Give the listing again exactly as written.

########################################

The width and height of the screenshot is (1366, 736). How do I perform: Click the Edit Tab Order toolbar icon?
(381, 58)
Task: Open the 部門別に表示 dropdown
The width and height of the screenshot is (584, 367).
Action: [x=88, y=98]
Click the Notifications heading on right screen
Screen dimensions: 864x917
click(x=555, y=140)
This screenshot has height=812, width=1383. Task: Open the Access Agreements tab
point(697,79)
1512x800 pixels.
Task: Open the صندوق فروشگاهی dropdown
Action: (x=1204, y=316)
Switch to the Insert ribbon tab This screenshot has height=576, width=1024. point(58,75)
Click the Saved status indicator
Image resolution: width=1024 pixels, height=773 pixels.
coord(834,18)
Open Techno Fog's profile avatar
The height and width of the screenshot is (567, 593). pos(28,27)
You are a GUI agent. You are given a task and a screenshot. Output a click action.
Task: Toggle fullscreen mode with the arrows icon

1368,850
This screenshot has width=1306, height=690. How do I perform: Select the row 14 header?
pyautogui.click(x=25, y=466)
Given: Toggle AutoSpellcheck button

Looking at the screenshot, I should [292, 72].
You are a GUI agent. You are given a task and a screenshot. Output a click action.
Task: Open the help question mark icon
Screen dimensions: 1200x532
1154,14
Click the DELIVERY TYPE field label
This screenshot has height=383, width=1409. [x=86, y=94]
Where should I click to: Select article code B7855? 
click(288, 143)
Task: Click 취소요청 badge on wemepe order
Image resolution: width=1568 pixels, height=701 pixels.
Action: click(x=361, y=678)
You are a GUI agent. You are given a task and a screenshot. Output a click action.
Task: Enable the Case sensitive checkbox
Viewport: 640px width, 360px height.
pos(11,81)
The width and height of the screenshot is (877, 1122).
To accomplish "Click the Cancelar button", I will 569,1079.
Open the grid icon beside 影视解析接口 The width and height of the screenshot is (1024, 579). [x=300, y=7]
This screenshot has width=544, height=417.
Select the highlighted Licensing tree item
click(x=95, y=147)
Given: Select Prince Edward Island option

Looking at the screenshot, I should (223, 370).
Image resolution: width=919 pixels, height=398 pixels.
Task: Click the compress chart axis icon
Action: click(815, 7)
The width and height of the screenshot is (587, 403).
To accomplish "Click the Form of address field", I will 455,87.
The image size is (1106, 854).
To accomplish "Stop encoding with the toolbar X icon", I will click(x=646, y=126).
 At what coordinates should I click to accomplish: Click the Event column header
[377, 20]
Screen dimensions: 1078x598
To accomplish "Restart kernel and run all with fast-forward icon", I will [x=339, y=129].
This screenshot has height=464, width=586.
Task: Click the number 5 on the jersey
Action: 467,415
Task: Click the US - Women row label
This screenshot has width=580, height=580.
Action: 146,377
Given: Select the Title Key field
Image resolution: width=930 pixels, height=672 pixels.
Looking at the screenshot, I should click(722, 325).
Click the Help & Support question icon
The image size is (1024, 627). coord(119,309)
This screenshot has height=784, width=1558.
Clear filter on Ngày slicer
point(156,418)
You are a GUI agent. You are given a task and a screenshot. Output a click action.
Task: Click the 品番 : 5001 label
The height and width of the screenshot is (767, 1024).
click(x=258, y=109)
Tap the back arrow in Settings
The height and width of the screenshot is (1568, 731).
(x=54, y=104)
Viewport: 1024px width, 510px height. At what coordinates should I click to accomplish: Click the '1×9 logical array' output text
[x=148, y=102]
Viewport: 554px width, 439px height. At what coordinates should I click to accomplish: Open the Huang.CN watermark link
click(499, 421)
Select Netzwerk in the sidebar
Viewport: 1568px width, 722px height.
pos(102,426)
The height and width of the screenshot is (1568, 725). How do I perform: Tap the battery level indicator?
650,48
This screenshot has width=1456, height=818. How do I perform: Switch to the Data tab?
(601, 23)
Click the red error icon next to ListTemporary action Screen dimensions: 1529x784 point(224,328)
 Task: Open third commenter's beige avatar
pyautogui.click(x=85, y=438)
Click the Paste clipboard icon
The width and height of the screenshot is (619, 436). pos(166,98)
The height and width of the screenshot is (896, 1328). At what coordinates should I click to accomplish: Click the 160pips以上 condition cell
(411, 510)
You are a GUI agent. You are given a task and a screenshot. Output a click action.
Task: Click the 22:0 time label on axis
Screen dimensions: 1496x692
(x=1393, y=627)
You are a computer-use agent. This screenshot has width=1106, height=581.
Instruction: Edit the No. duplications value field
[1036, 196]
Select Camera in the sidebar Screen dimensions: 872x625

########################################

Response to the exercise
The width and height of the screenshot is (1366, 736). How do I perform: Click the Edit Tab Order toolbar icon?
(381, 58)
Task: Open the 部門別に表示 dropdown
The width and height of the screenshot is (584, 367).
Action: [x=88, y=98]
Click the Notifications heading on right screen
Screen dimensions: 864x917
click(x=555, y=140)
This screenshot has height=812, width=1383. Task: Open the Access Agreements tab
point(697,79)
1512x800 pixels.
Task: Open the صندوق فروشگاهی dropdown
Action: (x=1204, y=316)
Switch to the Insert ribbon tab This screenshot has height=576, width=1024. point(58,75)
Click the Saved status indicator
Image resolution: width=1024 pixels, height=773 pixels.
coord(834,18)
Open Techno Fog's profile avatar
The height and width of the screenshot is (567, 593). pos(28,27)
You are a GUI agent. You are given a task and a screenshot. Output a click action.
Task: Toggle fullscreen mode with the arrows icon

1368,850
This screenshot has width=1306, height=690. How do I perform: Select the row 14 header?
pyautogui.click(x=25, y=466)
Given: Toggle AutoSpellcheck button

Looking at the screenshot, I should [292, 72].
You are a GUI agent. You are given a task and a screenshot. Output a click action.
Task: Open the help question mark icon
Screen dimensions: 1200x532
1154,14
Click the DELIVERY TYPE field label
This screenshot has height=383, width=1409. [x=86, y=94]
Where should I click to: Select article code B7855? 
click(288, 143)
Task: Click 취소요청 badge on wemepe order
Image resolution: width=1568 pixels, height=701 pixels.
Action: click(x=361, y=678)
You are a GUI agent. You are given a task and a screenshot. Output a click action.
Task: Enable the Case sensitive checkbox
Viewport: 640px width, 360px height.
pos(11,81)
The width and height of the screenshot is (877, 1122).
To accomplish "Click the Cancelar button", I will 569,1079.
Open the grid icon beside 影视解析接口 The width and height of the screenshot is (1024, 579). [x=300, y=7]
This screenshot has width=544, height=417.
Select the highlighted Licensing tree item
click(x=95, y=147)
Given: Select Prince Edward Island option

Looking at the screenshot, I should (223, 370).
Image resolution: width=919 pixels, height=398 pixels.
Task: Click the compress chart axis icon
Action: click(815, 7)
The width and height of the screenshot is (587, 403).
To accomplish "Click the Form of address field", I will 455,87.
The image size is (1106, 854).
To accomplish "Stop encoding with the toolbar X icon", I will click(x=646, y=126).
 At what coordinates should I click to accomplish: Click the Event column header
[377, 20]
Screen dimensions: 1078x598
To accomplish "Restart kernel and run all with fast-forward icon", I will [x=339, y=129].
This screenshot has height=464, width=586.
Task: Click the number 5 on the jersey
Action: 467,415
Task: Click the US - Women row label
This screenshot has width=580, height=580.
Action: 146,377
Given: Select the Title Key field
Image resolution: width=930 pixels, height=672 pixels.
Looking at the screenshot, I should click(722, 325).
Click the Help & Support question icon
The image size is (1024, 627). coord(119,309)
This screenshot has height=784, width=1558.
Clear filter on Ngày slicer
point(156,418)
You are a GUI agent. You are given a task and a screenshot. Output a click action.
Task: Click the 品番 : 5001 label
The height and width of the screenshot is (767, 1024).
click(x=258, y=109)
Tap the back arrow in Settings
The height and width of the screenshot is (1568, 731).
(x=54, y=104)
Viewport: 1024px width, 510px height. At what coordinates should I click to accomplish: Click the '1×9 logical array' output text
[x=148, y=102]
Viewport: 554px width, 439px height. At what coordinates should I click to accomplish: Open the Huang.CN watermark link
click(499, 421)
Select Netzwerk in the sidebar
Viewport: 1568px width, 722px height.
pos(102,426)
The height and width of the screenshot is (1568, 725). How do I perform: Tap the battery level indicator?
650,48
This screenshot has width=1456, height=818. How do I perform: Switch to the Data tab?
(601, 23)
Click the red error icon next to ListTemporary action Screen dimensions: 1529x784 point(224,328)
 Task: Open third commenter's beige avatar
pyautogui.click(x=85, y=438)
Click the Paste clipboard icon
The width and height of the screenshot is (619, 436). pos(166,98)
The height and width of the screenshot is (896, 1328). At what coordinates should I click to accomplish: Click the 160pips以上 condition cell
(411, 510)
You are a GUI agent. You are given a task and a screenshot. Output a click action.
Task: Click the 22:0 time label on axis
Screen dimensions: 1496x692
(x=1393, y=627)
You are a computer-use agent. This screenshot has width=1106, height=581.
Instruction: Edit the No. duplications value field
[1036, 196]
Select Camera in the sidebar Screen dimensions: 872x625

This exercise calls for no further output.